Belek - Nach seinem Fehlen beim Trainingsstart in Belek hat sich Zé Roberto beim Hamburger SV für das Fernbleiben entschuldigt und seine baldige Rückkehr nach Deutschland angekündigt.
«Ich habe ein ernstes familiäres Problem, welches ich nur vor Ort in Brasilien lösen kann», sagte der 35 Jahre alte Mittelfeld-Star nach einem Telefonat mit HSV-Coach Bruno Labbadia.
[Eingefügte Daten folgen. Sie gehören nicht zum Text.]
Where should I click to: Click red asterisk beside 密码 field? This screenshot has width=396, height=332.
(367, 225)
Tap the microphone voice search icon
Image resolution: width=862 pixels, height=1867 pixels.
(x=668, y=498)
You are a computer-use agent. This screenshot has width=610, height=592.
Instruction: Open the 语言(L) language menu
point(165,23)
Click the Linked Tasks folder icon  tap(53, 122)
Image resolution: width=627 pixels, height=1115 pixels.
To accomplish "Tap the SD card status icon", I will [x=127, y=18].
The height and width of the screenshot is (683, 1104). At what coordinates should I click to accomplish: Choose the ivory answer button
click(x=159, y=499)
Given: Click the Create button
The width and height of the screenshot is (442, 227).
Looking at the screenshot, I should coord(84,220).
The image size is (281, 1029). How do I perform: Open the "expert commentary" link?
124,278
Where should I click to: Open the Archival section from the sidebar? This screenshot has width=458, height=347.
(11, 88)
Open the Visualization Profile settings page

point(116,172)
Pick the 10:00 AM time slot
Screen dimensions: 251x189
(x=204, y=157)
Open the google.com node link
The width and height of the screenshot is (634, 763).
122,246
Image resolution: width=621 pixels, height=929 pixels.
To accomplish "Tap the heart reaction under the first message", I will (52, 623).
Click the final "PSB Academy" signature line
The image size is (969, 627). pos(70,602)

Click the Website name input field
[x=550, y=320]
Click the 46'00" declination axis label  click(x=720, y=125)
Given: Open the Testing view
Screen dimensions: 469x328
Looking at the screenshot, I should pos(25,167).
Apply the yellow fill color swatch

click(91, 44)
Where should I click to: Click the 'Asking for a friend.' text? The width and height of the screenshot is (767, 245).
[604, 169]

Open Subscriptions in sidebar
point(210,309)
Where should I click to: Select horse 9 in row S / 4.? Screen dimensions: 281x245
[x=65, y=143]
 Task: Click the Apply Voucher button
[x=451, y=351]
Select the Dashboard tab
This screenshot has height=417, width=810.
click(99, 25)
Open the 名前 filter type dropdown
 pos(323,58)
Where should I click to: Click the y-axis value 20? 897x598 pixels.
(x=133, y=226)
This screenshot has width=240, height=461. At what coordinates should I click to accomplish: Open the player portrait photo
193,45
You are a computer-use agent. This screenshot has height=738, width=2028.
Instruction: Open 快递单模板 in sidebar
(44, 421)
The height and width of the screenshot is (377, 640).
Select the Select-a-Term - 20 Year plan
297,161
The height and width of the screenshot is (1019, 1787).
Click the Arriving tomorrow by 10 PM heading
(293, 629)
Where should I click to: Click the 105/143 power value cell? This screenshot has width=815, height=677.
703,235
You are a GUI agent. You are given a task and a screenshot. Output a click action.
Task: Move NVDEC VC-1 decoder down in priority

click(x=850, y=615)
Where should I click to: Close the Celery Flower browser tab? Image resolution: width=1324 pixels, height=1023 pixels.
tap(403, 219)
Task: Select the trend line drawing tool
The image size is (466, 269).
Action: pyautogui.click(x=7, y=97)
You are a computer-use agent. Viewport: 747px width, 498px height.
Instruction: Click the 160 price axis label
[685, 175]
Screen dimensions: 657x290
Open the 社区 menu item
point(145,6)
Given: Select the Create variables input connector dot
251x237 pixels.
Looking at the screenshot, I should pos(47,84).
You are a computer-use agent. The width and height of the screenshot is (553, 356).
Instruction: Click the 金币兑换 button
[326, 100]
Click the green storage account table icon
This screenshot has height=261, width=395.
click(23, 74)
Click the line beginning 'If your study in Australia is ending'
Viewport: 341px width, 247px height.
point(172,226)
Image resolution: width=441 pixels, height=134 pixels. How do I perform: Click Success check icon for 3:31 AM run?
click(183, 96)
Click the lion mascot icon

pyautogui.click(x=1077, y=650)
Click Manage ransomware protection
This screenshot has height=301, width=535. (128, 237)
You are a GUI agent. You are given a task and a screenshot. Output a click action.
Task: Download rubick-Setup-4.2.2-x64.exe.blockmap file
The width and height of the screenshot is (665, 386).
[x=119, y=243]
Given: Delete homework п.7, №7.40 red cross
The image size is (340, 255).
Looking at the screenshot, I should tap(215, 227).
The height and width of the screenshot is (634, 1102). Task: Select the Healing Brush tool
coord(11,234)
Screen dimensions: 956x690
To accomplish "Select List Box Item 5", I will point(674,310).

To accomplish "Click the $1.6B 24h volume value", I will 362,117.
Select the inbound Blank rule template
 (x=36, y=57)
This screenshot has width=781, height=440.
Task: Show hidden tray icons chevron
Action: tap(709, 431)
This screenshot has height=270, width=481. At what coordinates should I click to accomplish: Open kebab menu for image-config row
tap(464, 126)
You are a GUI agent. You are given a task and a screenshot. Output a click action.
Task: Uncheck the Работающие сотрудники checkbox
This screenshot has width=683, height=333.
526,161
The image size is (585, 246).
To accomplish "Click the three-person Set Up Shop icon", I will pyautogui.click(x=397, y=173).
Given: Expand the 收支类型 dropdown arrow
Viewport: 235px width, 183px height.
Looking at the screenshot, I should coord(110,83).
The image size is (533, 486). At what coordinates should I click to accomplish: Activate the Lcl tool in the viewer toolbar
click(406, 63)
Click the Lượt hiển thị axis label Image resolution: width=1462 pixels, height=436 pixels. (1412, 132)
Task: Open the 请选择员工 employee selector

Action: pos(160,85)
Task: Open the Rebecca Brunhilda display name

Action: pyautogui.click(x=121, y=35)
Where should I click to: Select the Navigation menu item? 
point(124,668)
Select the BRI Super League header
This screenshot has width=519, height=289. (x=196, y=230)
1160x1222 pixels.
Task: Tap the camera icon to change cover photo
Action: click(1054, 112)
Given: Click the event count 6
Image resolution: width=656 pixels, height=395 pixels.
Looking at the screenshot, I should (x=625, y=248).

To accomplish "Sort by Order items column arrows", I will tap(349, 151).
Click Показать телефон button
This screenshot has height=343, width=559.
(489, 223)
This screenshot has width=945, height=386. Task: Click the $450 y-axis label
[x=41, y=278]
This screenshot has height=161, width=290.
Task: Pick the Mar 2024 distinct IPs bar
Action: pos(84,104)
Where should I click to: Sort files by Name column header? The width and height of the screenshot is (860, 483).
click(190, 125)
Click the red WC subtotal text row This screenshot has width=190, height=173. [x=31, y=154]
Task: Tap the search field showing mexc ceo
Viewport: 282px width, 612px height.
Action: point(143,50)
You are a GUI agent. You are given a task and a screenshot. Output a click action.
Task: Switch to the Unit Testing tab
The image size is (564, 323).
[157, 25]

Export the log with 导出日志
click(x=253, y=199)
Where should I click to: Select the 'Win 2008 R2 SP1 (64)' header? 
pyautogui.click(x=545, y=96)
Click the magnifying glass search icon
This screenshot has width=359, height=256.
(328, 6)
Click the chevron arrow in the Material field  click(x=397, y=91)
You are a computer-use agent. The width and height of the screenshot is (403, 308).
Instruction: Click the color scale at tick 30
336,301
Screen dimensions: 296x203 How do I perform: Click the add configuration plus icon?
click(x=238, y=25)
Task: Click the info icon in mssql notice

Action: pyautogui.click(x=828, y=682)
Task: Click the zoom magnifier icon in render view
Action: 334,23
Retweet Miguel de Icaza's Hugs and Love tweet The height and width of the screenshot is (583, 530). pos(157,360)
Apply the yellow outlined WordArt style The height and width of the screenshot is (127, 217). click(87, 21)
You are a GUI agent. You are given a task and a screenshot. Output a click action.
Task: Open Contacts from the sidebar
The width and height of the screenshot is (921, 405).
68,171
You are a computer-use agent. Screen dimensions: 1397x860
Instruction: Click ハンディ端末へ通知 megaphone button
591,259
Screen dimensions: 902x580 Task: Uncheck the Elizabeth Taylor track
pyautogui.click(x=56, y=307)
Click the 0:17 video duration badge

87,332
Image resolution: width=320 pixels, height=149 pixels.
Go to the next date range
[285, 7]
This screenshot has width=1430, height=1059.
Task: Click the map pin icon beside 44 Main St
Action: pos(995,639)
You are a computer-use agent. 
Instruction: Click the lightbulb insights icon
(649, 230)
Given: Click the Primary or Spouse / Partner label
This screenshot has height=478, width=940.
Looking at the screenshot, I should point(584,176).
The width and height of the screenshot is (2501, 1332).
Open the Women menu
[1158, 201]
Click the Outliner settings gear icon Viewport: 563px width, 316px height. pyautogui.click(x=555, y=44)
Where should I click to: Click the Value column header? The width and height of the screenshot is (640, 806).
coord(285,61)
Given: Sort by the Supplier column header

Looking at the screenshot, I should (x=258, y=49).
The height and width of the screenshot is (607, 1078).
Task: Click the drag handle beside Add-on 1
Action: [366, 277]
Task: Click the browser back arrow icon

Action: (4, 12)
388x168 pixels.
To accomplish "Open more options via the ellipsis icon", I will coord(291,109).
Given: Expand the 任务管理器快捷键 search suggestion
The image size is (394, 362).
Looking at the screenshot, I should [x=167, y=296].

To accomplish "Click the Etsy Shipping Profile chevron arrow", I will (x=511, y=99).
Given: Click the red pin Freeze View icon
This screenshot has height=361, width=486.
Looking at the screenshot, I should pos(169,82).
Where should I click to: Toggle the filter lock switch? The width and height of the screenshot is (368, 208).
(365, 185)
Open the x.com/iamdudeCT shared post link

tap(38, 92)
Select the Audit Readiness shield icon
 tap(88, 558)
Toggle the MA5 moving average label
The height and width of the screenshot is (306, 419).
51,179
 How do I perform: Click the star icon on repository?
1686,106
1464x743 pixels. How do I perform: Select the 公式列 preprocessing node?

Zugleich erklärte Zé Roberto auf der Homepage des Fußball-Bundesligisten, «so schnell wie möglich» in die Hansestadt zu kommen. Um die von Labbadia verhängte Geldstrafe in Höhe von geschätzten 10 000 Euro wird Zé Roberto aber nicht herumkommen. «Es bleibt dabei, dass wir das so nicht hinnehmen», sagte Labbadia in Belek.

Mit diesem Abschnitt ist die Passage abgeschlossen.